─── SUPPLIED RECORDS

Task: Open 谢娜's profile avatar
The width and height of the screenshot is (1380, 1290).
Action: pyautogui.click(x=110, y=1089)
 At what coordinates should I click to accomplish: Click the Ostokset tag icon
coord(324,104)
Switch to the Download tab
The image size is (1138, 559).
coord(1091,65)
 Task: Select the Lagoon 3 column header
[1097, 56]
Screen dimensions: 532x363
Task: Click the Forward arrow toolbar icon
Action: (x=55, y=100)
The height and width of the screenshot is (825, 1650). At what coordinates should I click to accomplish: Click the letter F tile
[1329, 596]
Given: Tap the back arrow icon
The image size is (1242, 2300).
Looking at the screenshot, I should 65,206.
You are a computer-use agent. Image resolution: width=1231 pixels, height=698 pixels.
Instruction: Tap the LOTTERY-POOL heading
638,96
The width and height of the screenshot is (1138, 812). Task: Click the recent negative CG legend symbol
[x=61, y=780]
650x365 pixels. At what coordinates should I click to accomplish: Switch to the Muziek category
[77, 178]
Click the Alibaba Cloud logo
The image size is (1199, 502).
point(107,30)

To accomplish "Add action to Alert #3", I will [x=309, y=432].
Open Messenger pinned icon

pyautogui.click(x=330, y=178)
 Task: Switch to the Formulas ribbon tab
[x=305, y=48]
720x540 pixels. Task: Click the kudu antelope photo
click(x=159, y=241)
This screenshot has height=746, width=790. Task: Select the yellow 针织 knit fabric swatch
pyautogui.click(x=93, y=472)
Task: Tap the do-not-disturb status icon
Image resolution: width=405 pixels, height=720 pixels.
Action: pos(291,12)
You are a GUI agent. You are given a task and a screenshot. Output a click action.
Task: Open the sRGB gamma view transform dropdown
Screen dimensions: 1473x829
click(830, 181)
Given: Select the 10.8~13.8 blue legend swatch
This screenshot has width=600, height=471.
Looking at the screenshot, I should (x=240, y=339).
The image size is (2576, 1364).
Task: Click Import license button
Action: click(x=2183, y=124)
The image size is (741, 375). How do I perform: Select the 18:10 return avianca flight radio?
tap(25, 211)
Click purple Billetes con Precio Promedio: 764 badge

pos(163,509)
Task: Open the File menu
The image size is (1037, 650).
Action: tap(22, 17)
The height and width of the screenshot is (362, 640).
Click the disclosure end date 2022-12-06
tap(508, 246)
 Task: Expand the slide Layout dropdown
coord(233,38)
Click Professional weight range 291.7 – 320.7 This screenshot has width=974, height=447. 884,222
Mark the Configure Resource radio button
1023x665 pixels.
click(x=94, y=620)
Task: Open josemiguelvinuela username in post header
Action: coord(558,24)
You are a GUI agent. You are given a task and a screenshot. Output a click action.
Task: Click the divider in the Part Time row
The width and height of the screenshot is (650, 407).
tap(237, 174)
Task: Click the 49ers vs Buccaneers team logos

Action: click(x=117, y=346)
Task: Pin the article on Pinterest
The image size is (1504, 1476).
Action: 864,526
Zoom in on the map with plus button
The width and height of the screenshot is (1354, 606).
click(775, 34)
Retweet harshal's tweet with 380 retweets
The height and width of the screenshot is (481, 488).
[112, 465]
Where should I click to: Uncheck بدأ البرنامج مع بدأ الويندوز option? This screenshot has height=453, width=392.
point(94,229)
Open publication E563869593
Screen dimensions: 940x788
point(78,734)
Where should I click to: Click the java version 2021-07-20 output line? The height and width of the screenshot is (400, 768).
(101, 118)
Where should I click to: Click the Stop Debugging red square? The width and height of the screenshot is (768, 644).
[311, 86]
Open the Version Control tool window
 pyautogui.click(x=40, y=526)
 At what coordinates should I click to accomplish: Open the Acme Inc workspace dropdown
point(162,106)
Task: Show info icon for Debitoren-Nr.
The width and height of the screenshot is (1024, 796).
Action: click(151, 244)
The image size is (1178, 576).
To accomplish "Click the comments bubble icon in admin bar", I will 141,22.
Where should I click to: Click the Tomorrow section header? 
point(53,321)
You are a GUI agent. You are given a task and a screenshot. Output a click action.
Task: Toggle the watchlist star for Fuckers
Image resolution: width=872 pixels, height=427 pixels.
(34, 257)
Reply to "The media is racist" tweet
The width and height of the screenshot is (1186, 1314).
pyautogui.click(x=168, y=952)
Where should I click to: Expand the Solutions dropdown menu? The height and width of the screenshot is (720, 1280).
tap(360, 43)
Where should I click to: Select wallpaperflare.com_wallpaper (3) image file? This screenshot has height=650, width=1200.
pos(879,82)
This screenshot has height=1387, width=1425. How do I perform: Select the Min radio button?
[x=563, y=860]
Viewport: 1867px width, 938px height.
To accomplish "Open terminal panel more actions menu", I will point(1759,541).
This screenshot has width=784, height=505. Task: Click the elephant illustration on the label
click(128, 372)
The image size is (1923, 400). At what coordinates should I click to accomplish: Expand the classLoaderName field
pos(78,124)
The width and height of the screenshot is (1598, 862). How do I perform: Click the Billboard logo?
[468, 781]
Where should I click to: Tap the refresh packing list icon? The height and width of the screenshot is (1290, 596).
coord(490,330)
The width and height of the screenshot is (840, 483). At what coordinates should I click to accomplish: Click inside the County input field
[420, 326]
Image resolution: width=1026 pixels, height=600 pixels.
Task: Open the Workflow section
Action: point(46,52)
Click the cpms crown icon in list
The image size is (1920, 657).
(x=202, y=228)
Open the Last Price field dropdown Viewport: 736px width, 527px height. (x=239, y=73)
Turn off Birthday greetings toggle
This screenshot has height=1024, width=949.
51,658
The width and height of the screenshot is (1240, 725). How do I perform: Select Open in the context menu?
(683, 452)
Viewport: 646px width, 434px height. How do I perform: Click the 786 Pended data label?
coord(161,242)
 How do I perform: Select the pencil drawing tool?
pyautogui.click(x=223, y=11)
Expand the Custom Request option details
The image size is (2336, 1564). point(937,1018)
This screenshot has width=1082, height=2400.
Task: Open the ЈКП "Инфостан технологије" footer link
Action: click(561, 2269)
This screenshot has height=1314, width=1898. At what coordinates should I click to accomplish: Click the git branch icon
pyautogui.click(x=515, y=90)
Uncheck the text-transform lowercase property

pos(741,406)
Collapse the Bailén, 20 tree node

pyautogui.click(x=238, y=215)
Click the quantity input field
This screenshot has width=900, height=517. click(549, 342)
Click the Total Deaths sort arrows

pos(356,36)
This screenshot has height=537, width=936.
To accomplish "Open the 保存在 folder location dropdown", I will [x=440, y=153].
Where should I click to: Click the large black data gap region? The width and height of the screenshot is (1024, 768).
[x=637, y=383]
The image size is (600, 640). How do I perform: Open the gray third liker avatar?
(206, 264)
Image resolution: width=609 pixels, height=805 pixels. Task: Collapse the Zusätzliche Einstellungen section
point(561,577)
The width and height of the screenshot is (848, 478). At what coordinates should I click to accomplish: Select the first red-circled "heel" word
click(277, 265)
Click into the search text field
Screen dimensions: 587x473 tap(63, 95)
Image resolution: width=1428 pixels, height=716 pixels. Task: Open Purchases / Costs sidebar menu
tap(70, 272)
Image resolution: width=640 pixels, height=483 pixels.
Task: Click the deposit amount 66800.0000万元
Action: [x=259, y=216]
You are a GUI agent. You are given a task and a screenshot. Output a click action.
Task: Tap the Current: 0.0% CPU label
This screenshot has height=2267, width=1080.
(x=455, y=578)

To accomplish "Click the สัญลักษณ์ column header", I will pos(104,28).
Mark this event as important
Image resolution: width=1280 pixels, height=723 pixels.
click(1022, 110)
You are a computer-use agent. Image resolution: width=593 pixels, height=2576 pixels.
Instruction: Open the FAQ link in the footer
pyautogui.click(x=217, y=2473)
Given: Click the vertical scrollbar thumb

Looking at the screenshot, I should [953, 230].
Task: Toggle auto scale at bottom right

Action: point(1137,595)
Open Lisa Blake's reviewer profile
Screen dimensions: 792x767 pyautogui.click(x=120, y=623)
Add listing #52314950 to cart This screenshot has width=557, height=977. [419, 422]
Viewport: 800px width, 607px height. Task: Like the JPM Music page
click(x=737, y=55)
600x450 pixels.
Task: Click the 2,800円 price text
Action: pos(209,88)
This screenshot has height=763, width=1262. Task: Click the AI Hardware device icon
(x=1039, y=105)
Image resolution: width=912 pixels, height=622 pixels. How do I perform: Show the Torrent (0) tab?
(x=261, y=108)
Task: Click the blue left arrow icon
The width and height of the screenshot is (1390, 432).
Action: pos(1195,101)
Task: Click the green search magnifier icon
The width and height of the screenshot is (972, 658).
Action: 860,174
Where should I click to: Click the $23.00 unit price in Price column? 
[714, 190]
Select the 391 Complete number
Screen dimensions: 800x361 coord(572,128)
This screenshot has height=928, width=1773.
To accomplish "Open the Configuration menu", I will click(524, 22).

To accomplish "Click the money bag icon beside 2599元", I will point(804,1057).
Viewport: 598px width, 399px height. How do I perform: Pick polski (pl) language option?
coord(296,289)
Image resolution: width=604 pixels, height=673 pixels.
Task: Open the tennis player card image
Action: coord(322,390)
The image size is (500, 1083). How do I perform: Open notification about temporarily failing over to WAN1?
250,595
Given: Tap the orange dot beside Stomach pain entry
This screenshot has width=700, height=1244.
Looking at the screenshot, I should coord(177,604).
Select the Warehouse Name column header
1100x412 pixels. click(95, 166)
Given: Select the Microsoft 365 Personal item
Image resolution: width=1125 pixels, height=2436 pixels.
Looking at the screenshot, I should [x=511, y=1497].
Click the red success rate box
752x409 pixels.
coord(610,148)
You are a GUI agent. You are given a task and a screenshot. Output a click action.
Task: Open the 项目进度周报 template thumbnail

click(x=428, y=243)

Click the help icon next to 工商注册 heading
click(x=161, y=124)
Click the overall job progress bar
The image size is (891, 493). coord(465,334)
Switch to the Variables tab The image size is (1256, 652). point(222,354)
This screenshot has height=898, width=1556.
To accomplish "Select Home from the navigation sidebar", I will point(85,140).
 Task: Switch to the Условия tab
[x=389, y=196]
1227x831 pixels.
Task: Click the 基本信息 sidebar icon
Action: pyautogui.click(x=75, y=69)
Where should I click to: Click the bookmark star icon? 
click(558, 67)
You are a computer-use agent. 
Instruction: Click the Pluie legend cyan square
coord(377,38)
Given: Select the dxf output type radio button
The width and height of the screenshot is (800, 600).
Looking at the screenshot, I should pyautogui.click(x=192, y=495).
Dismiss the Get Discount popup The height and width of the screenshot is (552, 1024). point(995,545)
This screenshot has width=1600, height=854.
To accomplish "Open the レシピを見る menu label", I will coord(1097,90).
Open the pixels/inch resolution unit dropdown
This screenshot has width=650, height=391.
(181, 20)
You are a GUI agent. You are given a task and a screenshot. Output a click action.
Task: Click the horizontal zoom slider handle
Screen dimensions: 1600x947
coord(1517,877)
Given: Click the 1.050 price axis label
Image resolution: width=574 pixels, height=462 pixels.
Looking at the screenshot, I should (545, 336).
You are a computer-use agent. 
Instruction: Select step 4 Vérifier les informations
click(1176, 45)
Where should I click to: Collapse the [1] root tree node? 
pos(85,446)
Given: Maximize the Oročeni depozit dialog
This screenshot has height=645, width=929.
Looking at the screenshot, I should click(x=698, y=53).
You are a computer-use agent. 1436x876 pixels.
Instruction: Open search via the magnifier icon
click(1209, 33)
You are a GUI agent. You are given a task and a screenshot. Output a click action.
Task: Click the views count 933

──────

*TASK PROMPT*:
How many lines of the entries contain the word "beside"? Only the number is wanted.

*EXERCISE ANSWER*:
2